Step out of the land of air kisses and into the real world. Everywhere I've travelled has a computer repair store. A computer repair store that has spare parts and fixes PCs. I can guarantee you that the chap in the computer shop in Congo has only seen a handful of Macs in his life. The PC dominates everywhere that isn't meeja or art. Even the newsrooms for which iPhone apps are developed are run on PCs.
But does this constitute a media bias or gullibility? Sales and marketing rely heavily on PR. Apple has crafted itself into a 'must have' brand – the sort of thing you really can't live with. From apps that tell you what time the next train is to apps that mock a vuvuzela, the iPhone is fun. The BlackBerry is marketed to those who want to be seen as more business-minded. Android goes to the rest of the public – who want a phone that doesn't have the gimmick of the iPhone, works like an iPhone but can sync more easily with the PC they have at home.
The same logic works for an iPad. There are hundreds of PC-based options that do just what the iPad does at a fraction of the price. But all the Apple alternatives lack the showmanship Steve Jobs has implanted in every product.
Why the fixation with developing iPad applications? Image. Style. Apple is seen as the forward-looking brand. PC-based computers are seen as the old guard. Even if you own a PC, you most probably desire an Apple. If you're a news organisation desperate to sell your copy in an ever-expanding interweb, you want to be seen as on the pulse. Fresh. Modern. Different. Apple sells you the idea that you are special - better than anybody. You want to design an app. Because an app is something those creative "influencers" use. Isn't it?
The case isn't that there's an Apple bias in the media. It's that Apple has managed to get the media to buy into the ideal of the Apple.
You, Steve Jobs, are a very clever salesman.
On the Android, most people I know who own an Android phone don't know they own an Android phone. They didn't buy it to avoid the Apple logo, to avoid the iPhone gimmick (whatever that is), to sync more easily with their PC, or for any other of the reasons suggested here. They simply bought it because it was cheaper. One friend bought Android because his teenage daughter told him he wasn't cool enough to be allowed an Apple.
On the MacBook Pro — yes, they do charge you Apple rates at the Apple Store. The charge is usually... nothing. I've never been charged for having Apple stuff fixed by Apple, including machines which were several years past their warranty. And, by comparison with my experiences with Windows PC repairs, the other unique selling point of this is, after they've fixed it, it actually works. This by comparison with my own and others' experiences of taking a PC back to a repair shop several times, only to be assured that it is fixed when it isn't.
Building a brand is about making a promise and fulfilling it consistently. No amount of media spin will overcome a failure to fulfil the promise. The media's flirtation with Apple is more the result of a consistently fulfilled promise in a technology world where hopes are often dashed, than the cause of it.
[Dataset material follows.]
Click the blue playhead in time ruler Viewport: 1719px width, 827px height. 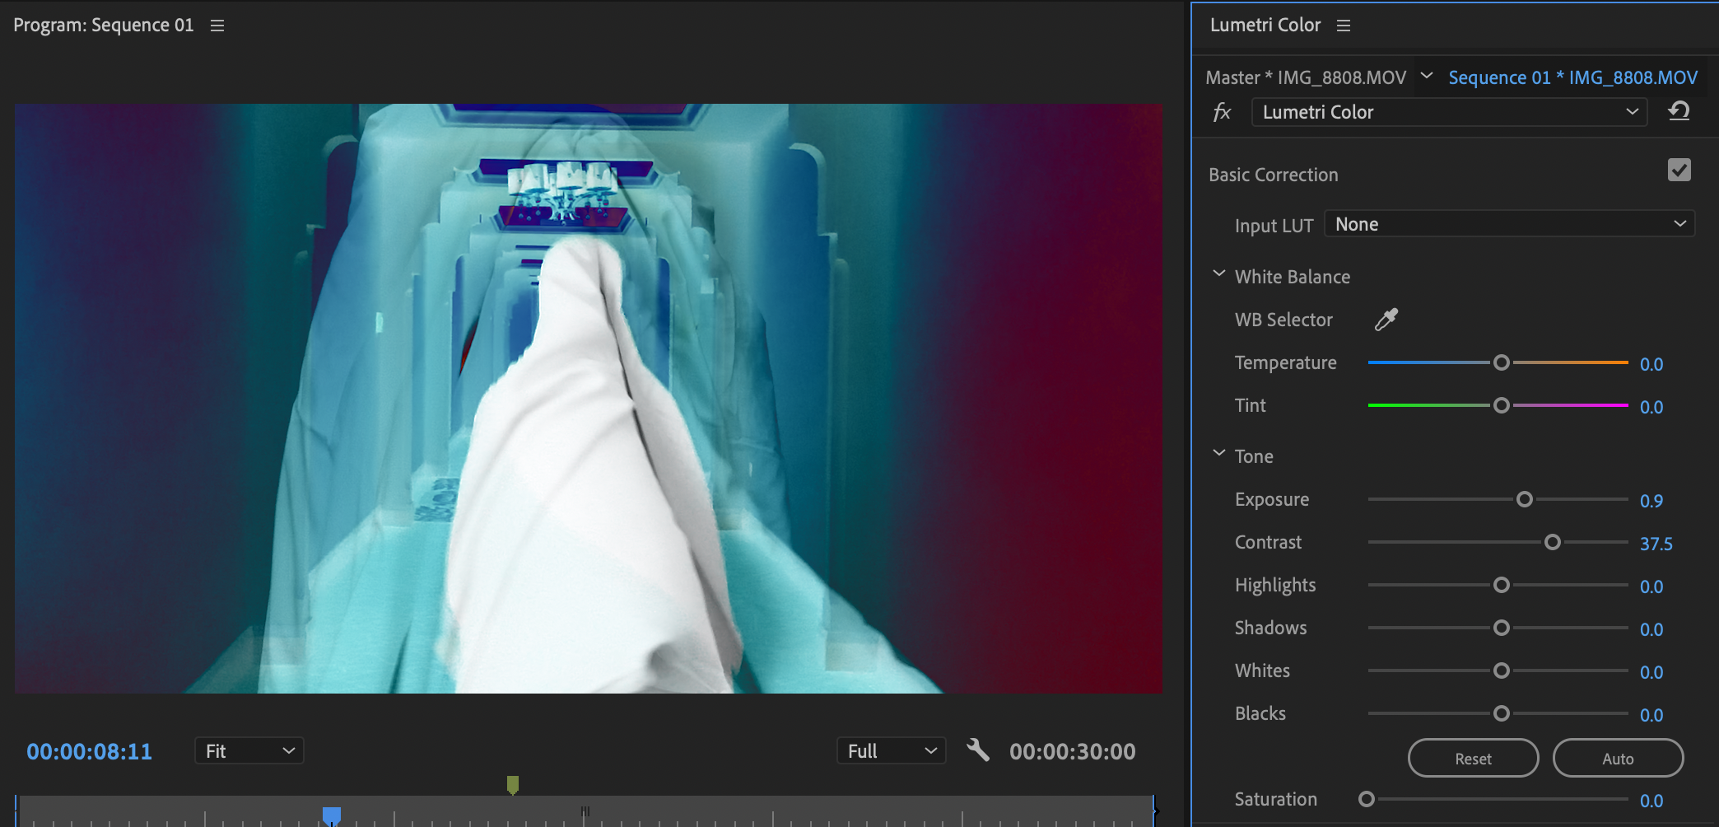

Sorry, but the promise Apple gives you is one of image. Yes the interface is friendlier than that of a PC. That's why I use one. I don't care about the nuts and bolts of how my computer works. I just want it to. The upside of this is that I can just get on with what I need to get on with. The downside is when something fails, it does so with bells and whistles and a hefty price tag.
Its fast, runs all my apps, easy to use, portable, long battery life, wifi, USB ports AND has a keyboard.
$350.
The result is bitter disappointment and the feeling of being ripped off. Luckily, I've seen the light after buying the first overpriced and badly designed, mediocre quality accessory (in-ear phones) for my "iGadget". I see it as a tuition fee and, barring some amazing transformation by them, I don't see myself touch anything Apple in the future. Not even with a 10-foot pole...
Yes, there is some reasonably fancy engineering in their products but Apple is more about marketing and fashion and making money on the gullible.